Gönül Köprüsünü Yıkma!

İmamı Şafii (Muhammed bin İdris El Şafii) talebelerinden biri olan Yunus ile müzakere yaptığı bir meselede ihtilafa düşer. Öyle ki, talebesi öfkesinden dolayı dersi terk eder ve evine gider. Akşam olunca, Yunus kapısının çalındığını fark eder. -"Kim o?" der. Kapıdaki kişi, -"El Şafii." der. Yunus, kapıyı açar ve İmam Şafii’nin kapıda beklemekte olduğunu görür. Hocasının ayağına kadar gelmesine şaşırır. İmam Şafii, kapıyı açan talebesi Yunus'a, ders niteliğinde şunları söyler: -Ey Yunus, bizi birleştiren yüzlerce mesele dururken bir mesele mi bizi ayıracak? -Ey Yunus, yaptığın ve üzerinden geçtiğin köprüleri yıkma! Bir gün o köprüden geri dönmen gerekebilir! -Ey Yunus, hatadan nefret et, ama hataya düşenden nefret etme!. -Bütün kalbinle günaha öfkelen, ama günahkara acı, ona merhamet göster!. -Ey Yunus, sözü eleştir, ama sözü söyleyene saygı göster!. -Ey Yunus, görevimiz hastalığı tedavi etmektir!. Hastayı yok etmek değil!."   Öyle ya! Hatadan nefret edebiliriz, ama hataya düşenden nefret etmek, doğru mu? Sözü eleştirebiliriz, ama sözü söyleyene saygı göstermemek, ona kötü davranmak, kötü söz söylemek, doğru mu? Bizi birleştiren yüzlerce mesele dururken, bir mesele yüzünden birbirimizden ayrılmak, doğru mu? Hata yapmak, insanın doğasında var. Yapilan hataya kızabilirsin, ama hata yapana kızmak, hatasından dolayı onu yerden yere vurmak, doğru mu? Hasta olan birisini iyileştirmeye çalışmak mı daha doğru, yoksa hasta diye hastayı yok etmek mi? Yahya b.

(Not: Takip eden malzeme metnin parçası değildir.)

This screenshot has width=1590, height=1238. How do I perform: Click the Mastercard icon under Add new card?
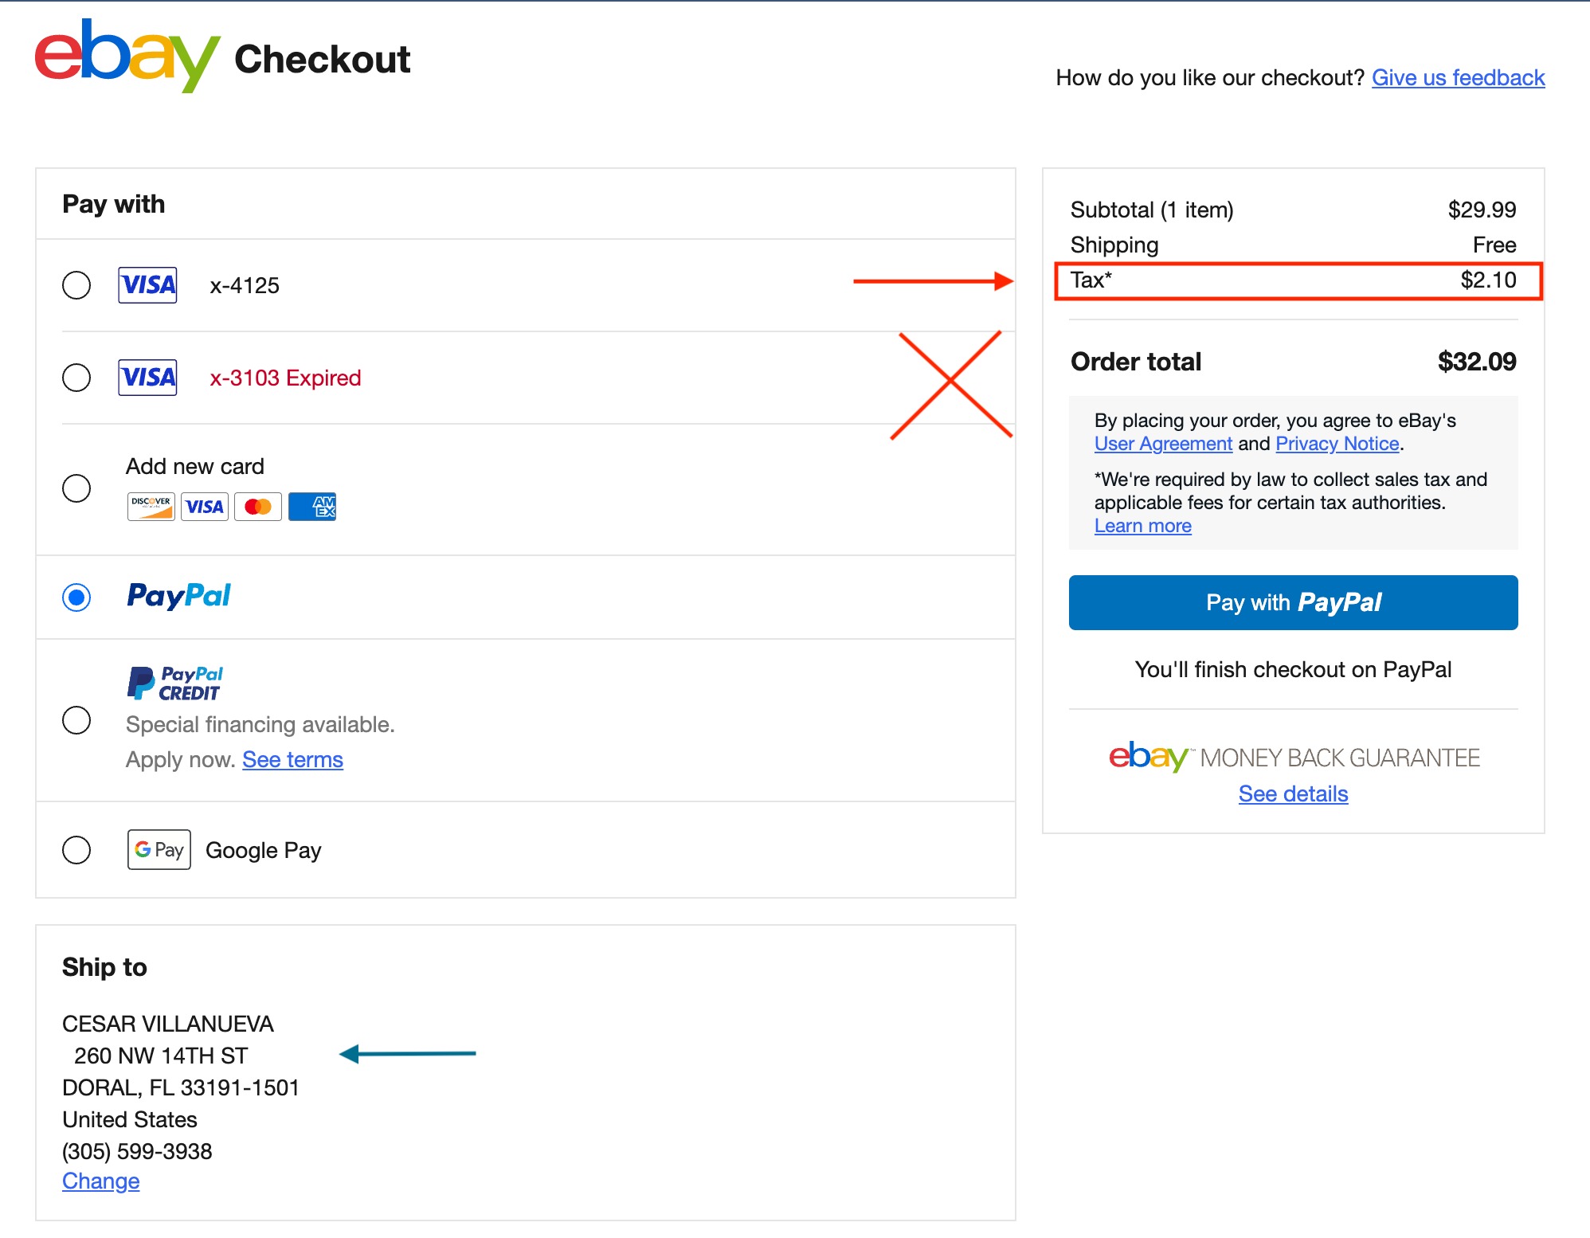click(x=257, y=506)
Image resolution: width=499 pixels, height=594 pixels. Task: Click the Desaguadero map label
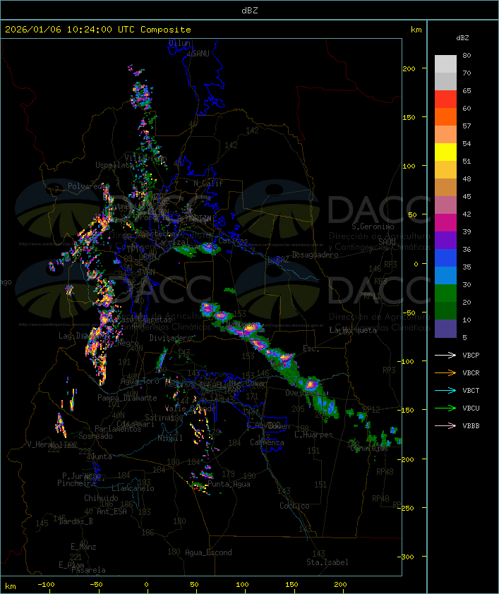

Muaz bu durumu: “Mü’min kardeşine faydalı olamıyorsan, bâri zararlı olma; onu sevindiremiyorsan, bâri üzme; övmeye dilin varmıyorsa, bâri yerme.” diye mükemmel şekilde bizleri uyarır. “İyiliğe gücün yetmezse kötülük yapma.” der Feriduddin Attar. Alın size altından daha değerli sözler. İş barışı mı, aile saadeti mi, arkadaş kardeş hukuku mu, toplumsal denge mi... hepsi burda işte. Toplum olarak bu uyarılara çok ama çok ihtiyacımız var. Günümüzde akrabasını, dostunu, eşini yaptığı bir hata yüzünden terk edip yüz çevirenlere yukarıdaki tarihi kıssayı defâlarca anlatmak lâzım. Anasını, babasını, eşini, çocuğunu, kardeşini, akrabasını, arkadaşını, komşunu yaptığı bir hata yüzünden terk edip yüz çevirenlere, yıllarca küs duranlara bu davranışı okutmak lâzım. Son söz Mevlâna'dan:  "-Dostlarını Daima Vefa İle Hatırla.! -Arayan Sen Ol, Bulan Sen; -Tanıyan Sen Ol, Kucaklayan Yine Sen. -Kula Vefası Olmayanın, Hakk'a Vefası Olmaz"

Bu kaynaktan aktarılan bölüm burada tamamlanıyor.